> **Given exercise A**
Copy the passage of the TekTree non-functional requirements document that begins at the words "- Query explain" and ends after the words "Load Time (Frontend)".

> **Page**
'''

TekTree Non-Functional Requirements
Version: 1.0.0 Last Updated: 2025-12-16 Status: Foundation (Pre-Implementation)Document Purpose
This document defines the non-functional requirements (NFRs) for TekTree, including performance, scalability, reliability, security, observability, and operational targets. These requirements are measurable and testable.1. Performance Requirements
NFR-1.1: API Response Time
Requirement ID: NFR-PERF-001 Priority: P0 Targets:| Metric | Target | Measurement Method |
|---|---|---|
| p50 (median) | < 100ms | Prometheus histogram |
| p95 | < 200ms | Prometheus histogram |
| p99 | < 500ms | Prometheus histogram |
| p99.9 | < 1000ms | Prometheus histogram |
- 95% of requests meet p95 target during normal operation
- Performance degradation alerts trigger at p95 > 300ms
- Load testing validates targets at expected traffic levels
- Database query optimization ensures N+1 problems eliminated
NFR-1.2: WebSocket Latency
Requirement ID: NFR-PERF-002 Priority: P0 Targets:| Metric | Target |
|---|---|
| Message delivery latency (p95) | < 50ms |
| Connection establishment | < 100ms |
| Reconnection time | < 2s |
- Real-time notifications delivered within 50ms of event emission
- Presence updates propagated within 100ms
- WebSocket ping/pong heartbeat every 30s
- Graceful reconnection with exponential backoff
NFR-1.3: Database Query Performance
Requirement ID: NFR-PERF-003 Priority: P0 Targets:| Query Type | Target |
|---|---|
| Point reads (by ID) | < 10ms |
| Index scans (paginated list) | < 50ms |
| Full-text search | < 200ms |
| Aggregations | < 500ms |
- All collections have appropriate indexes
- No queries without index usage (logged and alerted)
- Query explain plans reviewed for slow queries (> 100ms)
- Connection pooling configured (min: 10, max: 100)
NFR-1.4: Cache Hit Rate
Requirement ID: NFR-PERF-004 Priority: P1 Targets:| Cache Layer | Target Hit Rate |
|---|---|
| User profile cache | > 90% |
| Content cache (hot data) | > 80% |
| Leaderboard cache | > 95% |
- Redis L2 cache with TTL-based expiration
- Cache warming for popular content
- Cache invalidation on domain events
- Cache hit/miss metrics exported to Prometheus
NFR-1.5: Page Load Time (Frontend)
Requirement ID: NFR-PERF-005 Priority: P1 Targets:| Metric | Target |
|---|---|
| First Contentful Paint (FCP) | < 1.5s |
| Largest Contentful Paint (LCP) | < 2.5s |
| Time to Interactive (TTI) | < 3.5s |
| Cumulative Layout Shift (CLS) | < 0.1 |
- Lighthouse score > 90 for performance
- Code splitting for route-based bundles
- Image optimization (WebP, lazy loading)

'''

> **Given data**
'''

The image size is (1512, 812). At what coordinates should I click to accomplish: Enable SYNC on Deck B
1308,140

'''
'''

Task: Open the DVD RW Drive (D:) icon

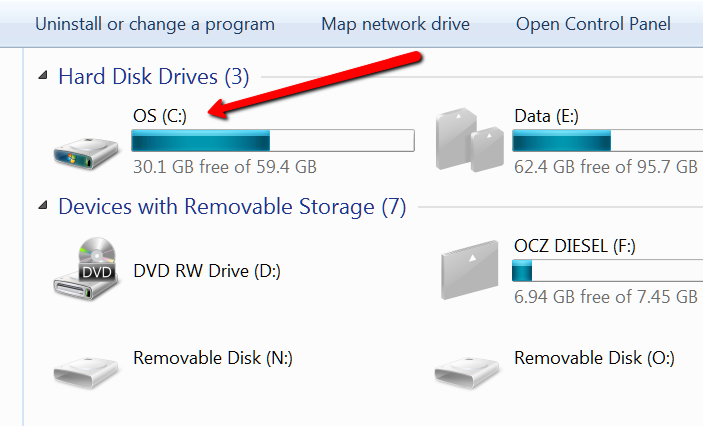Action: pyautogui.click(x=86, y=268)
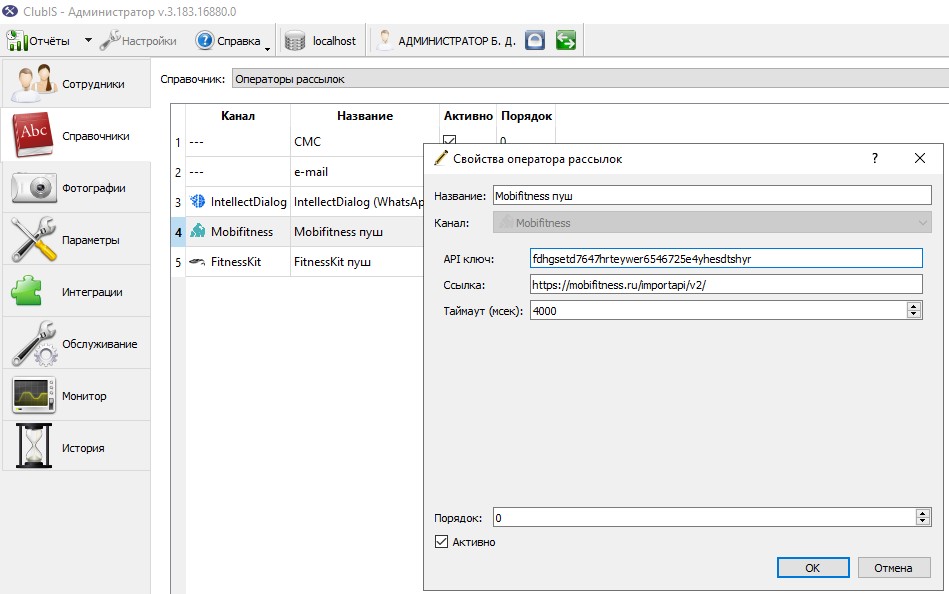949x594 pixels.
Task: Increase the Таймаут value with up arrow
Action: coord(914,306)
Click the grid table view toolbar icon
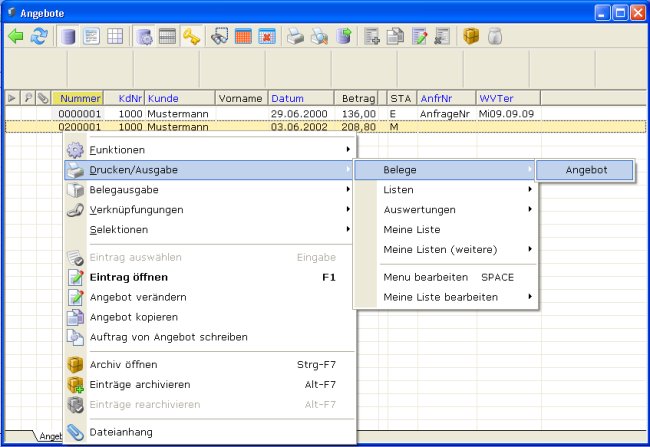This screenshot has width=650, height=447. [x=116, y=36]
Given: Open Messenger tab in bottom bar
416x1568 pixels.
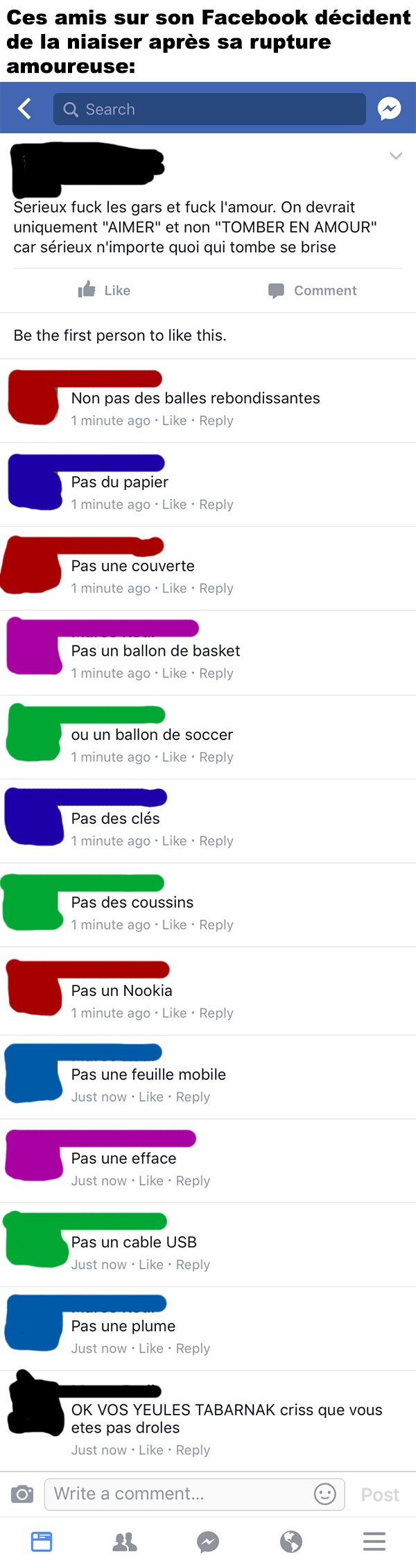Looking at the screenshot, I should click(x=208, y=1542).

'''
'''

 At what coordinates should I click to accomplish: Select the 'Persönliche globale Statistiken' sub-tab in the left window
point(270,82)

'''

> **Given exercise B**
From the entries, repeat the lines starting at the one that contains "Click the grid table view toolbar icon" and ending after the one that contains "Looking at the", leaving out the pictures.

> **Solution A**
- Query explain plans reviewed for slow queries (> 100ms)
- Connection pooling configured (min: 10, max: 100)
NFR-1.4: Cache Hit Rate
Requirement ID: NFR-PERF-004 Priority: P1 Targets:| Cache Layer | Target Hit Rate |
|---|---|
| User profile cache | > 90% |
| Content cache (hot data) | > 80% |
| Leaderboard cache | > 95% |
- Redis L2 cache with TTL-based expiration
- Cache warming for popular content
- Cache invalidation on domain events
- Cache hit/miss metrics exported to Prometheus
NFR-1.5: Page Load Time (Frontend)

> **Solution B**
Click the grid table view toolbar icon
This screenshot has width=650, height=447. [x=116, y=36]
Given: Open Messenger tab in bottom bar
416x1568 pixels.
Looking at the screenshot, I should click(x=208, y=1542).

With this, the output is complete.